• [TASK DESCRIPTION]: Take the entries below and retype them exactly.

[Source data]
=== Begin Enclosure ===

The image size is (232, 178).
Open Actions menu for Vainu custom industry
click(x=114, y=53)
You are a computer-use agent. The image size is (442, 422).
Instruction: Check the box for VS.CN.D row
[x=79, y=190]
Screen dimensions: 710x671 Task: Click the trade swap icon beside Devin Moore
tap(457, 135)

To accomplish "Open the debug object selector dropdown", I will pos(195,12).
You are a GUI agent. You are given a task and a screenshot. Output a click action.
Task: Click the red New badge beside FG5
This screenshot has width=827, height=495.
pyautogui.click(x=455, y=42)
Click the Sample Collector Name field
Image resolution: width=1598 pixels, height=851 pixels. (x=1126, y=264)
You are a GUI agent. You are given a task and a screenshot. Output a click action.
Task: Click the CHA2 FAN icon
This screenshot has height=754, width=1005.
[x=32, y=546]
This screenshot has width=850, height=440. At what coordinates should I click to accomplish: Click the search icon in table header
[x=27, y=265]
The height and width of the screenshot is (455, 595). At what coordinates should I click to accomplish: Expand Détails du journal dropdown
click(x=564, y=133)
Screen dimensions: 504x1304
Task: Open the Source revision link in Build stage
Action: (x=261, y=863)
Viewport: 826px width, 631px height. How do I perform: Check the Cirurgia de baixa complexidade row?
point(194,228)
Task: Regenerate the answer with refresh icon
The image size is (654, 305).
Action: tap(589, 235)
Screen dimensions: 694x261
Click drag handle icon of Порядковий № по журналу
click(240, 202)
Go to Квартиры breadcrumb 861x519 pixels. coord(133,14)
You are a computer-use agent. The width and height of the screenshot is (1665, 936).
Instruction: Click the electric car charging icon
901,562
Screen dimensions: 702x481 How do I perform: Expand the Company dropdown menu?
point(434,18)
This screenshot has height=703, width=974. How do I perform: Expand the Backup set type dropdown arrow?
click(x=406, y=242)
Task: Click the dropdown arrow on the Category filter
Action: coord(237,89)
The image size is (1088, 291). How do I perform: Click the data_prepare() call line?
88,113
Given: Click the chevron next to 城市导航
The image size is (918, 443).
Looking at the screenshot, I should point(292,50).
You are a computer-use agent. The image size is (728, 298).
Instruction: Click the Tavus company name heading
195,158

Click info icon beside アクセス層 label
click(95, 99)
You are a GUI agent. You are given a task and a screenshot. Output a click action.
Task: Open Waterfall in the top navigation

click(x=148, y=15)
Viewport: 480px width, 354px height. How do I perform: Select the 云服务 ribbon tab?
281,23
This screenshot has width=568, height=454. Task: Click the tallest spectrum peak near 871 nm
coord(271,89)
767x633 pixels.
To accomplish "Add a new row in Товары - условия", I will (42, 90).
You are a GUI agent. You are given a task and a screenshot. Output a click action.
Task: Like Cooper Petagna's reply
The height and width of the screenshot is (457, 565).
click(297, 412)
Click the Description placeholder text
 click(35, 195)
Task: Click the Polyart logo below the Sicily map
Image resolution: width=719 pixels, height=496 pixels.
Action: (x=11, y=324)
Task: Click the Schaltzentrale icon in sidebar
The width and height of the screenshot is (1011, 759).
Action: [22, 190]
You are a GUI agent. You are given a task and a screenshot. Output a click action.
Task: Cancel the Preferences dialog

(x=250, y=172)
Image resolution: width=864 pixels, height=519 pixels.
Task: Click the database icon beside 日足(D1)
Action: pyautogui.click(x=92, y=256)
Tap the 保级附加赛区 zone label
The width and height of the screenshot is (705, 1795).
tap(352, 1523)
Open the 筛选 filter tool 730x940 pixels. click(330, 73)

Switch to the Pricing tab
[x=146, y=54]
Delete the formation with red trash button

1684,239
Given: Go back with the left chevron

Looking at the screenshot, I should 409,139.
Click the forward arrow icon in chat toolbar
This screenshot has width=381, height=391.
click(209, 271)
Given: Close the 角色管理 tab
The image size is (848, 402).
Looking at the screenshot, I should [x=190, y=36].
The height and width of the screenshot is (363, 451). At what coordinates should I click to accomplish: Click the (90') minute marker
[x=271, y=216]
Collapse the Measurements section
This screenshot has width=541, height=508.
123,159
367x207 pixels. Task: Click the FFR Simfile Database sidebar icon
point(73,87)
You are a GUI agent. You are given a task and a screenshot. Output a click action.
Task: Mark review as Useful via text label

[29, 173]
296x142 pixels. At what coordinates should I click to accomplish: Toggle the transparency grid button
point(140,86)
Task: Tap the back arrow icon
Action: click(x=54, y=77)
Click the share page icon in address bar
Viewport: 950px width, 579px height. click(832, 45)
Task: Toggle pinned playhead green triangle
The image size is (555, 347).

=== End Enclosure ===

• [SOLUTION FOR THIS EXERCISE]:
The image size is (232, 178).
Open Actions menu for Vainu custom industry
click(x=114, y=53)
You are a computer-use agent. The image size is (442, 422).
Instruction: Check the box for VS.CN.D row
[x=79, y=190]
Screen dimensions: 710x671 Task: Click the trade swap icon beside Devin Moore
tap(457, 135)

To accomplish "Open the debug object selector dropdown", I will pos(195,12).
You are a GUI agent. You are given a task and a screenshot. Output a click action.
Task: Click the red New badge beside FG5
This screenshot has width=827, height=495.
pyautogui.click(x=455, y=42)
Click the Sample Collector Name field
Image resolution: width=1598 pixels, height=851 pixels. (x=1126, y=264)
You are a GUI agent. You are given a task and a screenshot. Output a click action.
Task: Click the CHA2 FAN icon
This screenshot has height=754, width=1005.
[x=32, y=546]
This screenshot has width=850, height=440. At what coordinates should I click to accomplish: Click the search icon in table header
[x=27, y=265]
The height and width of the screenshot is (455, 595). At what coordinates should I click to accomplish: Expand Détails du journal dropdown
click(x=564, y=133)
Screen dimensions: 504x1304
Task: Open the Source revision link in Build stage
Action: (x=261, y=863)
Viewport: 826px width, 631px height. How do I perform: Check the Cirurgia de baixa complexidade row?
point(194,228)
Task: Regenerate the answer with refresh icon
The image size is (654, 305).
Action: tap(589, 235)
Screen dimensions: 694x261
Click drag handle icon of Порядковий № по журналу
click(240, 202)
Go to Квартиры breadcrumb 861x519 pixels. coord(133,14)
You are a computer-use agent. The width and height of the screenshot is (1665, 936).
Instruction: Click the electric car charging icon
901,562
Screen dimensions: 702x481 How do I perform: Expand the Company dropdown menu?
point(434,18)
This screenshot has height=703, width=974. How do I perform: Expand the Backup set type dropdown arrow?
click(x=406, y=242)
Task: Click the dropdown arrow on the Category filter
Action: coord(237,89)
The image size is (1088, 291). How do I perform: Click the data_prepare() call line?
88,113
Given: Click the chevron next to 城市导航
The image size is (918, 443).
Looking at the screenshot, I should point(292,50).
You are a computer-use agent. The image size is (728, 298).
Instruction: Click the Tavus company name heading
195,158

Click info icon beside アクセス層 label
click(95, 99)
You are a GUI agent. You are given a task and a screenshot. Output a click action.
Task: Open Waterfall in the top navigation

click(x=148, y=15)
Viewport: 480px width, 354px height. How do I perform: Select the 云服务 ribbon tab?
281,23
This screenshot has width=568, height=454. Task: Click the tallest spectrum peak near 871 nm
coord(271,89)
767x633 pixels.
To accomplish "Add a new row in Товары - условия", I will (42, 90).
You are a GUI agent. You are given a task and a screenshot. Output a click action.
Task: Like Cooper Petagna's reply
The height and width of the screenshot is (457, 565).
click(297, 412)
Click the Description placeholder text
 click(35, 195)
Task: Click the Polyart logo below the Sicily map
Image resolution: width=719 pixels, height=496 pixels.
Action: (x=11, y=324)
Task: Click the Schaltzentrale icon in sidebar
The width and height of the screenshot is (1011, 759).
Action: [22, 190]
You are a GUI agent. You are given a task and a screenshot. Output a click action.
Task: Cancel the Preferences dialog

(x=250, y=172)
Image resolution: width=864 pixels, height=519 pixels.
Task: Click the database icon beside 日足(D1)
Action: pyautogui.click(x=92, y=256)
Tap the 保级附加赛区 zone label
The width and height of the screenshot is (705, 1795).
tap(352, 1523)
Open the 筛选 filter tool 730x940 pixels. click(330, 73)

Switch to the Pricing tab
[x=146, y=54]
Delete the formation with red trash button

1684,239
Given: Go back with the left chevron

Looking at the screenshot, I should 409,139.
Click the forward arrow icon in chat toolbar
This screenshot has width=381, height=391.
click(209, 271)
Given: Close the 角色管理 tab
The image size is (848, 402).
Looking at the screenshot, I should [x=190, y=36].
The height and width of the screenshot is (363, 451). At what coordinates should I click to accomplish: Click the (90') minute marker
[x=271, y=216]
Collapse the Measurements section
This screenshot has width=541, height=508.
123,159
367x207 pixels. Task: Click the FFR Simfile Database sidebar icon
point(73,87)
You are a GUI agent. You are given a task and a screenshot. Output a click action.
Task: Mark review as Useful via text label

[29, 173]
296x142 pixels. At what coordinates should I click to accomplish: Toggle the transparency grid button
point(140,86)
Task: Tap the back arrow icon
Action: click(x=54, y=77)
Click the share page icon in address bar
Viewport: 950px width, 579px height. click(832, 45)
Task: Toggle pinned playhead green triangle
The image size is (555, 347).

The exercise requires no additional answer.